INSTRUCCIONES DE LA TAREA:
Por favor, indica cuántas líneas contienen la cadena "size", distinguiendo mayúsculas de minúsculas. Responde únicamente con el número.

DATOS DE ENTRADA:
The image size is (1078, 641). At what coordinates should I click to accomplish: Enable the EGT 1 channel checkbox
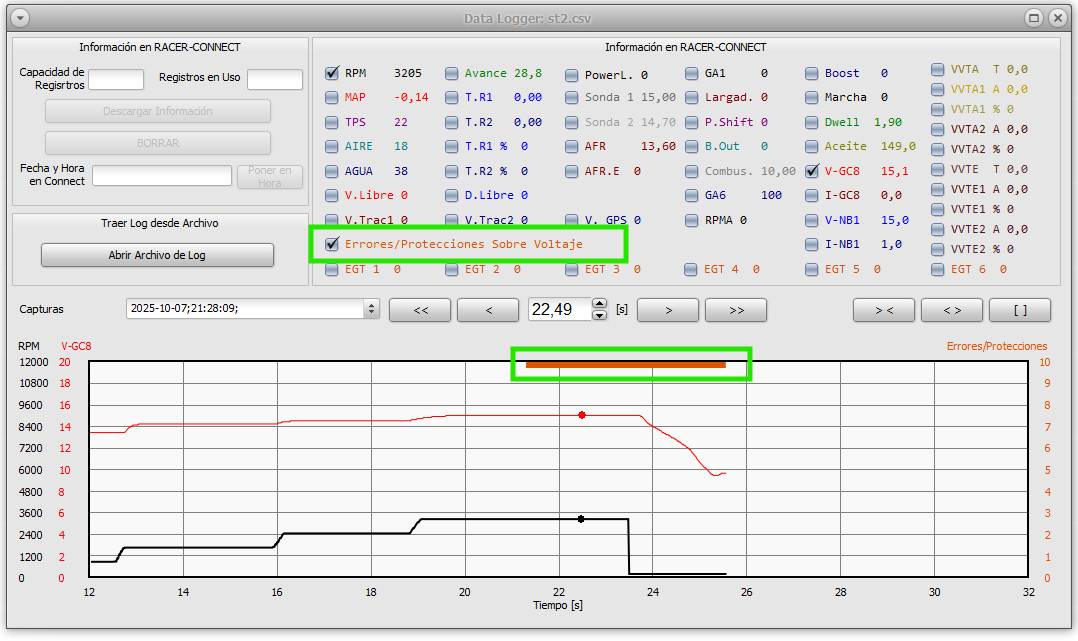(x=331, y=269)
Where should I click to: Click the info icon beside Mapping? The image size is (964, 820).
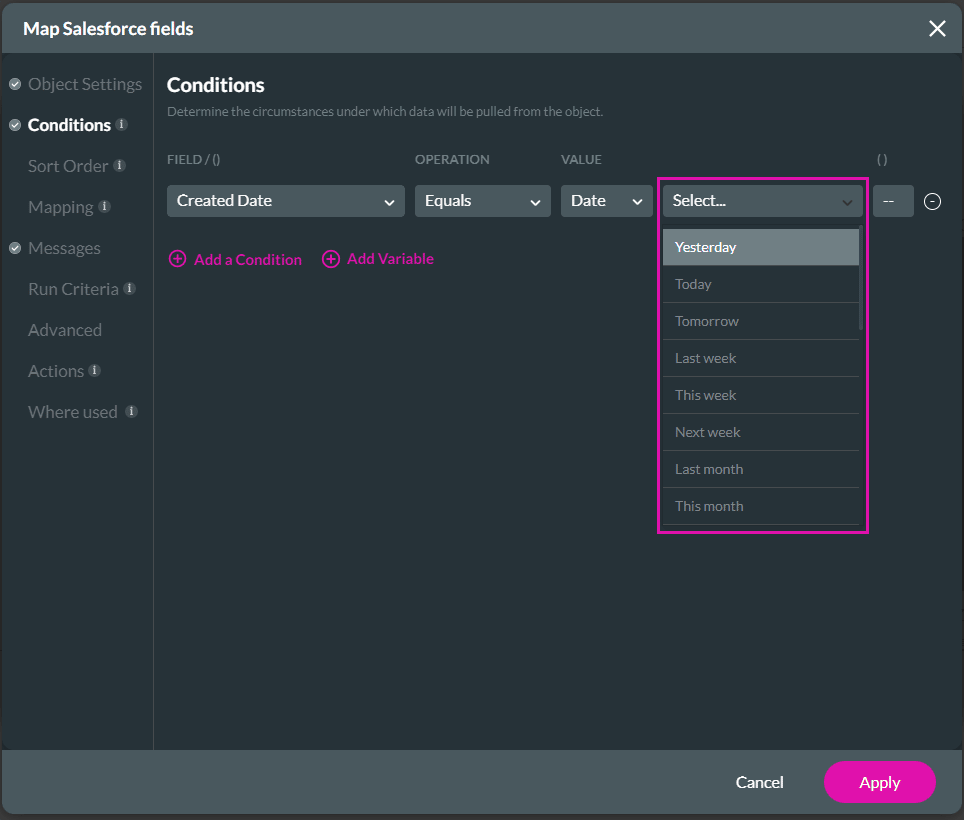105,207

---

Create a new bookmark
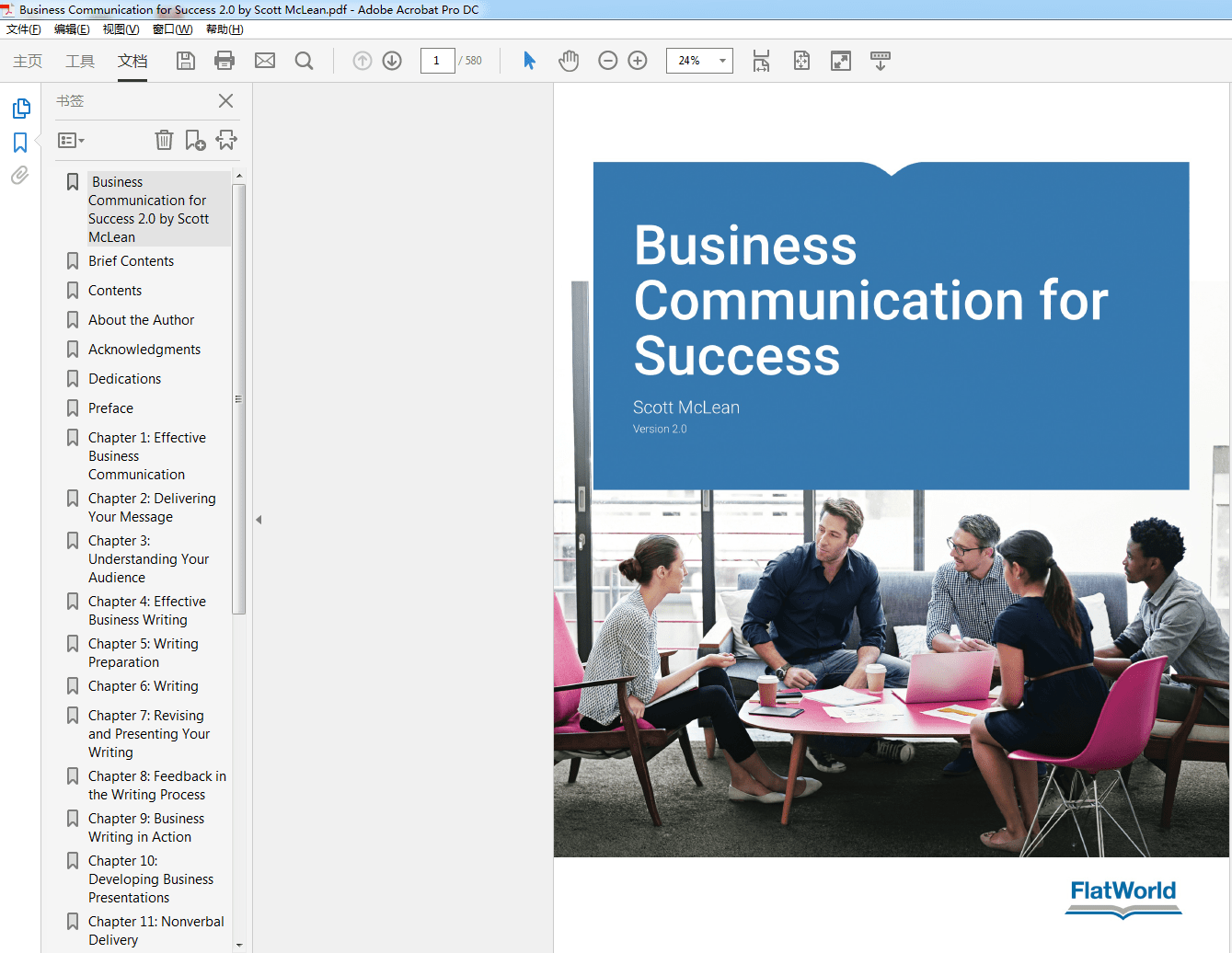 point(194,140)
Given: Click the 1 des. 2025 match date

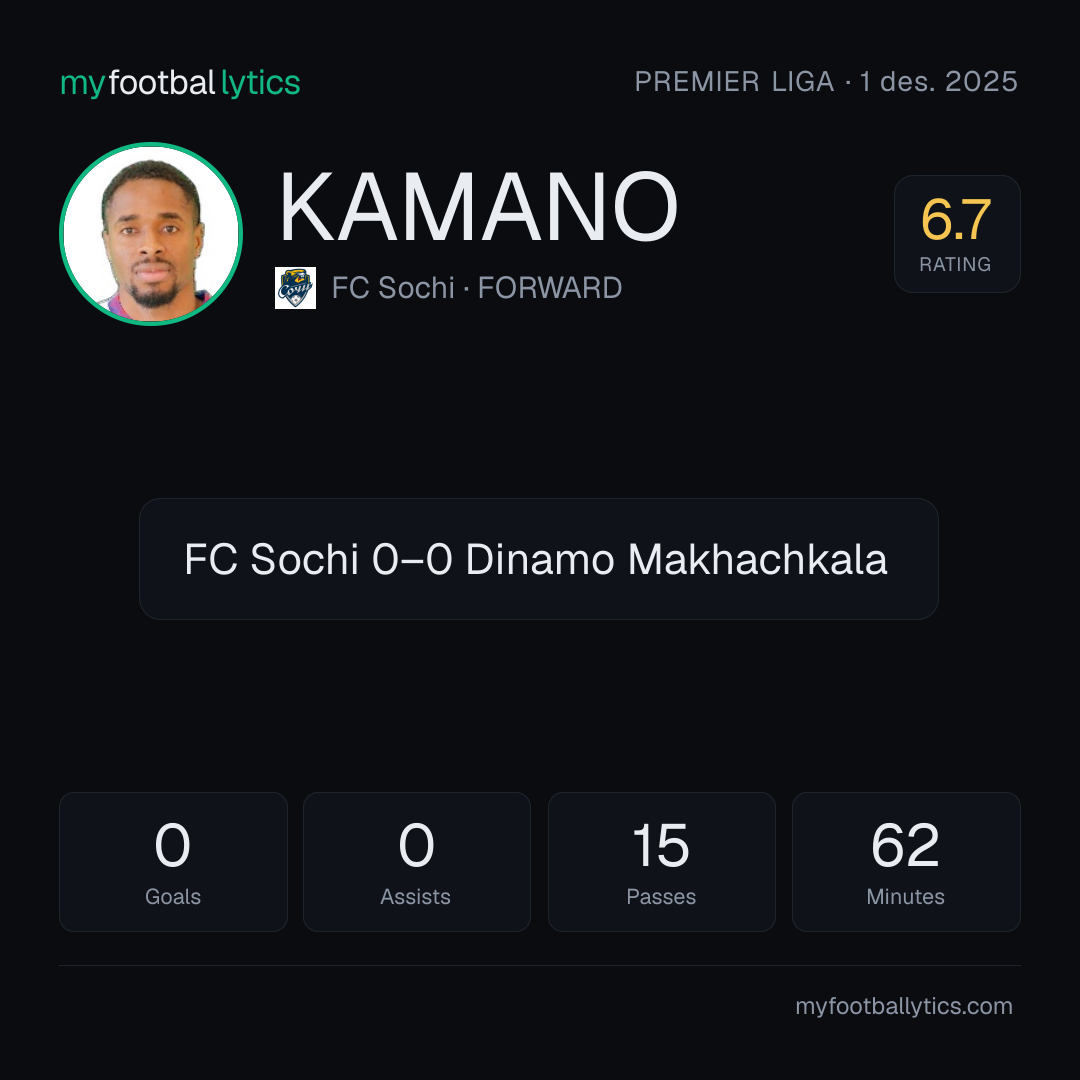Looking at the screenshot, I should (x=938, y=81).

SOLUCIÓN:
2